I got the sale flyer for one of the local grocery stores today, & the new Holiday Spice Pepsi is on sale.  Has anybody tried this yet?  I can't help but think it's gonna taste like gingerbread & cola.    Ah well, I'll at least try it once like I have all the other pops that have been coming and going.


----------



## RichCsigs (Nov 7, 2004)

I have not, but I'm intrigued now.


----------



## Olgar Shiverstone (Nov 7, 2004)

Aside: It must be a regional thing -- I find calling soda "pop" to be kind of quirky, kind of like calling a water fountain a "bubbler" or a sub sandwich a "hoagie".  Is that a Northeastern thing, a Midwestern thing, or other?  I don't hear "pop" much down South.

I've always referred to a sugary carbonated beverage as a "Coke", or perhaps "soda" if I'm taking pains to be generic.  Sure, there's something moderately bizarre about asking someone if the "Want a Coke?" and returning with a 7UP or Sprite, but I figure it's kind of like aspirin or Kleenex (though Coke has done a better job of protecting their IP).  Is that just a West Coast thing? (I'm originally from SoCal).


(No offense intended to AuroraGyps or anyone else from the Midwest or Northeast who enjoys a "pop" from time to time. )


----------



## LightPhoenix (Nov 7, 2004)

Well, here in upstate NY, in Syracuse, Rochester, and Albany, it tends to be called soda.  But in Buffalo it gets called pop more often.  Going south, Binghamton tends to call it soda, but in Pennsylvania it gets called pop.  So I don't know what's up with the naming thing.  I'm wondering if it has to do with how early carbonated beverages were marketed, and whatever they called them stuck.


----------



## EricNoah (Nov 7, 2004)

http://www.popvssoda.com/

http://www.hcs.harvard.edu/~golder/dialect/staticmaps/q_105.html


----------



## Olgar Shiverstone (Nov 7, 2004)

Neat links, Eric!

Looks like "pop" is centered in the Midwest, while "coke" is centered around Atlanta (appropriately enough). "Soda" seems to be the most widely distributed in numbers.


----------



## Blue_Kryptonite (Nov 7, 2004)

LightPhoenix said:
			
		

> Well, here in upstate NY, in Syracuse, Rochester, and Albany, it tends to be called soda.  But in Buffalo it gets called pop more often.  Going south, Binghamton tends to call it soda, but in Pennsylvania it gets called pop.  So I don't know what's up with the naming thing.  I'm wondering if it has to do with how early carbonated beverages were marketed, and whatever they called them stuck.

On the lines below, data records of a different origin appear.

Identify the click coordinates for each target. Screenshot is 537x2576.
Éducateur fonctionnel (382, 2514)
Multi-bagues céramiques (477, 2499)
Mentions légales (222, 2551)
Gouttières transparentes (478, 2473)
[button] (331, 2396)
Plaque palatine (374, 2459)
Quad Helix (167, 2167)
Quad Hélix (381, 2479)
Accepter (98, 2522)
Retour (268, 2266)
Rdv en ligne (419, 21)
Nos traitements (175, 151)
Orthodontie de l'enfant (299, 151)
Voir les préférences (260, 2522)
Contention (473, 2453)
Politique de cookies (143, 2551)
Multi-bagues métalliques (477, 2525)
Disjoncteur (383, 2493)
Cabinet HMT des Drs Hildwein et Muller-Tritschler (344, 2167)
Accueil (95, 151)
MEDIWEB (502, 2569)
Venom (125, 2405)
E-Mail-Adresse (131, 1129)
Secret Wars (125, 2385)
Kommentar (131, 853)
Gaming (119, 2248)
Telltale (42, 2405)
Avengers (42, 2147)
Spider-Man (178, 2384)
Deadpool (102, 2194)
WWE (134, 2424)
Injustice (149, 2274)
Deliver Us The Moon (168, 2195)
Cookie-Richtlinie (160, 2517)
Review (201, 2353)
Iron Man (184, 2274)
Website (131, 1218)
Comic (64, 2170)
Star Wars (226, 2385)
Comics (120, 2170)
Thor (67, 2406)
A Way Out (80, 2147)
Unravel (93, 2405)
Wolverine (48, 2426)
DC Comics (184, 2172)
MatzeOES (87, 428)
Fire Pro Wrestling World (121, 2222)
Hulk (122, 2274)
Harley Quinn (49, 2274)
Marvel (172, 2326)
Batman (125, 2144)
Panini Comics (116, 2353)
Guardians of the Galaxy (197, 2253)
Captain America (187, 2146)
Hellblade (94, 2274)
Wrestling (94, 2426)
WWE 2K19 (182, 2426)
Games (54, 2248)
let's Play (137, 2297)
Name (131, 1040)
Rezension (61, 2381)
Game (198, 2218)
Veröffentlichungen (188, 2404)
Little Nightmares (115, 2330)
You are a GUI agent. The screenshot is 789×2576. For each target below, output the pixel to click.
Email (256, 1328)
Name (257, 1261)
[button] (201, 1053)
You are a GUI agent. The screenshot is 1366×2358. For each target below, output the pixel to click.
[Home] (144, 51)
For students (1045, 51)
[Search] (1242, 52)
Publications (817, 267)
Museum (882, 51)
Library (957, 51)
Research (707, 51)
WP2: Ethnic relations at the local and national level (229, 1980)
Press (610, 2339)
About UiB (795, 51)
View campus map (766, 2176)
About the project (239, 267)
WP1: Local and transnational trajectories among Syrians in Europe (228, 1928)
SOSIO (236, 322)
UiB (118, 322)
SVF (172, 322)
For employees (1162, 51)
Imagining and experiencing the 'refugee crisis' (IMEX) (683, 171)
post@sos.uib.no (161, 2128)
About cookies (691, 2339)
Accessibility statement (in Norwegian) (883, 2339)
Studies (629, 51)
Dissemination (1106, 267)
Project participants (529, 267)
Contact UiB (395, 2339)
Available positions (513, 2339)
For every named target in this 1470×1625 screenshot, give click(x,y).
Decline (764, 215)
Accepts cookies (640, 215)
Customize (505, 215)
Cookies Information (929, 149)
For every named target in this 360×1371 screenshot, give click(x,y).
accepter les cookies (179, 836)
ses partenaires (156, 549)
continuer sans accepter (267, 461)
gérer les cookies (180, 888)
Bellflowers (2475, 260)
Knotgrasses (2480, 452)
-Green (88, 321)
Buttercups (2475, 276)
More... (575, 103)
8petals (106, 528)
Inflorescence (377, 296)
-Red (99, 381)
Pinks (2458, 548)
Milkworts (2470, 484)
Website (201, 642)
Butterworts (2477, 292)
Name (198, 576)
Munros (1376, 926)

Although for some reason, Wegmans (The large, international award-winning Super-Store that scares all the others as it slowly goes national, for all you non-Upstate NYers... And you want one, trust me. Cher came in concert and spent 20 minutes on stage raving about the store. Its the first thing visitors to Rochester usually ask to go back to.  ) still has the WPOP Store brand. 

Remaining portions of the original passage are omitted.